**Given task**
Duplicate all of the rows below line for line, changing nothing.

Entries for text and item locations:
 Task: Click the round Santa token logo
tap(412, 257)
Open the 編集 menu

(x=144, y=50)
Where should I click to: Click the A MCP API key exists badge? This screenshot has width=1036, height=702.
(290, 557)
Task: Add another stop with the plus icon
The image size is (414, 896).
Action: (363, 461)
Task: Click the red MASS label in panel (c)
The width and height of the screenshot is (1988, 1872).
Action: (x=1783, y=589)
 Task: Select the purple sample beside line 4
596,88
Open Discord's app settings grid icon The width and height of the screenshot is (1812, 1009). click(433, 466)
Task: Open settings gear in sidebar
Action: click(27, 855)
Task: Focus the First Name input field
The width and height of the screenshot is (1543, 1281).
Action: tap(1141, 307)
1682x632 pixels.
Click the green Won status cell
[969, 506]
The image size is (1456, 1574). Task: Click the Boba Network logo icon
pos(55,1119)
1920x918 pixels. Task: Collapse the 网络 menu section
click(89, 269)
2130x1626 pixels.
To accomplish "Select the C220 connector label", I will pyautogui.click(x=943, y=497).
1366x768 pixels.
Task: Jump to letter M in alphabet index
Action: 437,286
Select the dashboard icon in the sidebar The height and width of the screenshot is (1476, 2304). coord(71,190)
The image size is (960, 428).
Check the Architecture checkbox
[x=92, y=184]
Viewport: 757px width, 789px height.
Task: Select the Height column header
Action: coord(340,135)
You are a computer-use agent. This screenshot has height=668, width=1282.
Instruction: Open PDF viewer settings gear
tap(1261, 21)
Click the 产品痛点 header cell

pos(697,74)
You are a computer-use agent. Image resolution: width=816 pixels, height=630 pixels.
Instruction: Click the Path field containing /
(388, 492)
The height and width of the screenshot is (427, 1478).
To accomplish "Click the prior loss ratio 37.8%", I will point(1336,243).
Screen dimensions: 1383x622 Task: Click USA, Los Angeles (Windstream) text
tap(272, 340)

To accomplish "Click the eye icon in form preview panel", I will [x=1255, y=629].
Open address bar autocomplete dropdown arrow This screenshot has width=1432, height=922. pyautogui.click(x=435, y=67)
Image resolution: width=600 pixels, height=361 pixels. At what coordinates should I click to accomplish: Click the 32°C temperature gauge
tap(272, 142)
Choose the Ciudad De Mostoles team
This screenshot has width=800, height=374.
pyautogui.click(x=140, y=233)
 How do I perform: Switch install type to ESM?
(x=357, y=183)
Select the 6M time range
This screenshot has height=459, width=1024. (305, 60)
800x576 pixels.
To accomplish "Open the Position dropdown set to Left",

**Exercise answer**
 Task: Click the round Santa token logo
tap(412, 257)
Open the 編集 menu

(x=144, y=50)
Where should I click to: Click the A MCP API key exists badge? This screenshot has width=1036, height=702.
(290, 557)
Task: Add another stop with the plus icon
The image size is (414, 896).
Action: (363, 461)
Task: Click the red MASS label in panel (c)
The width and height of the screenshot is (1988, 1872).
Action: (x=1783, y=589)
 Task: Select the purple sample beside line 4
596,88
Open Discord's app settings grid icon The width and height of the screenshot is (1812, 1009). click(433, 466)
Task: Open settings gear in sidebar
Action: click(27, 855)
Task: Focus the First Name input field
The width and height of the screenshot is (1543, 1281).
Action: tap(1141, 307)
1682x632 pixels.
Click the green Won status cell
[969, 506]
The image size is (1456, 1574). Task: Click the Boba Network logo icon
pos(55,1119)
1920x918 pixels. Task: Collapse the 网络 menu section
click(89, 269)
2130x1626 pixels.
To accomplish "Select the C220 connector label", I will pyautogui.click(x=943, y=497).
1366x768 pixels.
Task: Jump to letter M in alphabet index
Action: 437,286
Select the dashboard icon in the sidebar The height and width of the screenshot is (1476, 2304). coord(71,190)
The image size is (960, 428).
Check the Architecture checkbox
[x=92, y=184]
Viewport: 757px width, 789px height.
Task: Select the Height column header
Action: coord(340,135)
You are a computer-use agent. This screenshot has height=668, width=1282.
Instruction: Open PDF viewer settings gear
tap(1261, 21)
Click the 产品痛点 header cell

pos(697,74)
You are a computer-use agent. Image resolution: width=816 pixels, height=630 pixels.
Instruction: Click the Path field containing /
(388, 492)
The height and width of the screenshot is (427, 1478).
To accomplish "Click the prior loss ratio 37.8%", I will point(1336,243).
Screen dimensions: 1383x622 Task: Click USA, Los Angeles (Windstream) text
tap(272, 340)

To accomplish "Click the eye icon in form preview panel", I will [x=1255, y=629].
Open address bar autocomplete dropdown arrow This screenshot has width=1432, height=922. pyautogui.click(x=435, y=67)
Image resolution: width=600 pixels, height=361 pixels. At what coordinates should I click to accomplish: Click the 32°C temperature gauge
tap(272, 142)
Choose the Ciudad De Mostoles team
This screenshot has width=800, height=374.
pyautogui.click(x=140, y=233)
 How do I perform: Switch install type to ESM?
(x=357, y=183)
Select the 6M time range
This screenshot has height=459, width=1024. (305, 60)
800x576 pixels.
To accomplish "Open the Position dropdown set to Left",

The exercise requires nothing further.